ECLI:NL:RBZUT:2006:AZ0096
Rechtbank Zutphen
- Eerste aanleg - meervoudig
- mr. De Bie
- mr. Van der Hooft
- mr. Donker
- Rechtspraak.nl
Veroordeling voor oplichting en het aantrekken van op termijn opvorderbare gelden
In deze zaak heeft de Rechtbank Zutphen op 10 oktober 2006 uitspraak gedaan in een strafzaak tegen een verdachte die gedurende een langere periode opzettelijk bedrijfsmatig op termijn opvorderbare gelden van het publiek heeft aangetrokken tegen onwaarschijnlijk hoge rentepercentages. De verdachte, handelend onder de namen [bedrijf A] en [bedrijf B], heeft in de periode van 1 januari 2002 tot en met 30 januari 2004, te Ermelo, meermalen gelden aangetrokken van verschillende personen, waaronder [medeverdachte A], [medeverdachte B], en [medeverdachte C], voor aanzienlijke bedragen. De rechtbank heeft vastgesteld dat de verdachte zich schuldig heeft gemaakt aan oplichting door zich voor te doen als een kredietwaardige opdrachtgever en door het aannemen van een valse hoedanigheid. Dit leidde tot de afgifte van geldbedragen door de benadeelden, die werden misleid door de verdachte.

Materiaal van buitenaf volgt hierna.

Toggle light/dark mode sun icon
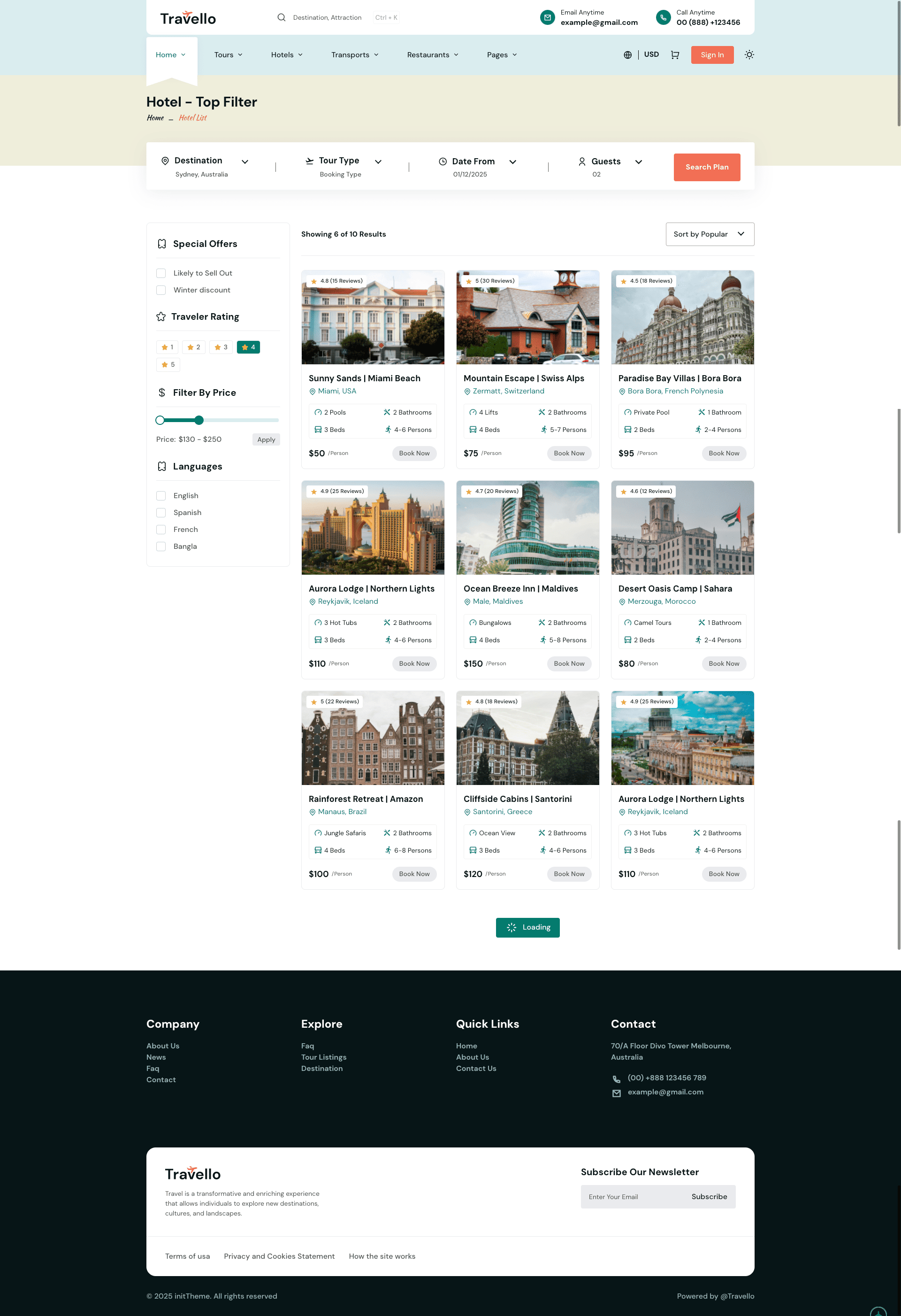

De rechtbank heeft de verdachte veroordeeld voor de feiten die hem ten laste waren gelegd, waaronder de overtreding van de Wet toezicht kredietwezen 1992 en oplichting, meermalen gepleegd. De rechtbank heeft de verdachte een gevangenisstraf van drie maanden opgelegd, maar deze zal niet ten uitvoer worden gelegd, tenzij de verdachte zich vóór het einde van een proeftijd van twee jaren aan een strafbaar feit schuldig maakt. Daarnaast is er een taakstraf opgelegd van 200 uren, met vervangende hechtenis voor het geval deze niet naar behoren wordt verricht. De rechtbank heeft bij de strafoplegging rekening gehouden met de lange periode waarin de verdachte zijn laakbare activiteiten heeft ontplooid en het grote aantal slachtoffers dat hij heeft gemaakt, maar ook met de tijd die is verstreken tussen de inverzekeringstelling en de uitspraak.

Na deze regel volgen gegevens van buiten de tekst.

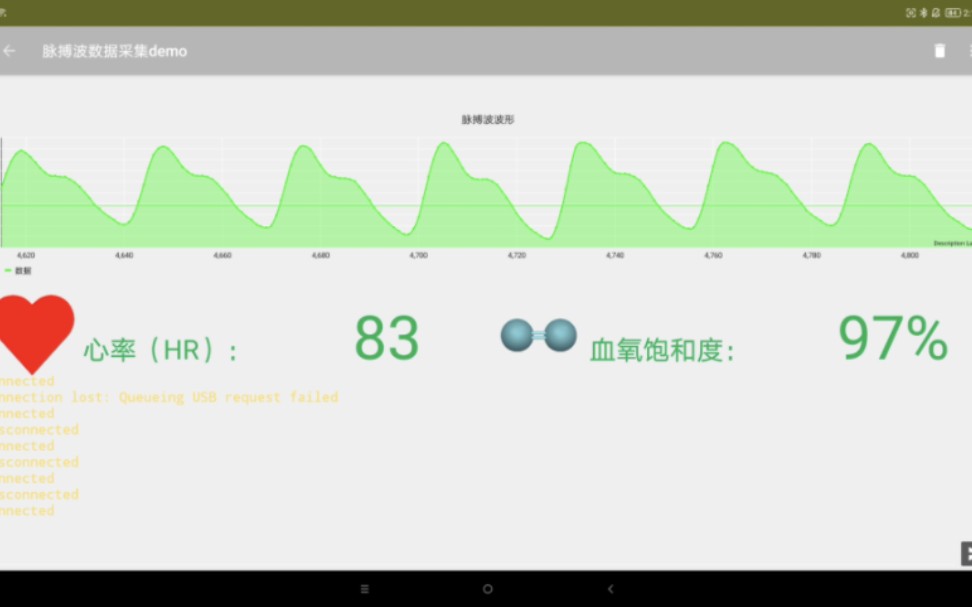Tap the Bluetooth icon in the status bar
The width and height of the screenshot is (972, 607).
(923, 12)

De rechtbank heeft geoordeeld dat de verdachte strafbaar is en dat er geen omstandigheden zijn die zijn strafbaarheid uitsluiten. De beslissing is genomen na het onderzoek ter terechtzitting van 26 september 2006, waarbij het preliminaire verweer van de raadsman werd verworpen. De rechtbank heeft vastgesteld dat de verdachte op bedrijfsmatige wijze heeft gehandeld en dat de bewezenverklaring van de feiten voldoende is onderbouwd met bewijs.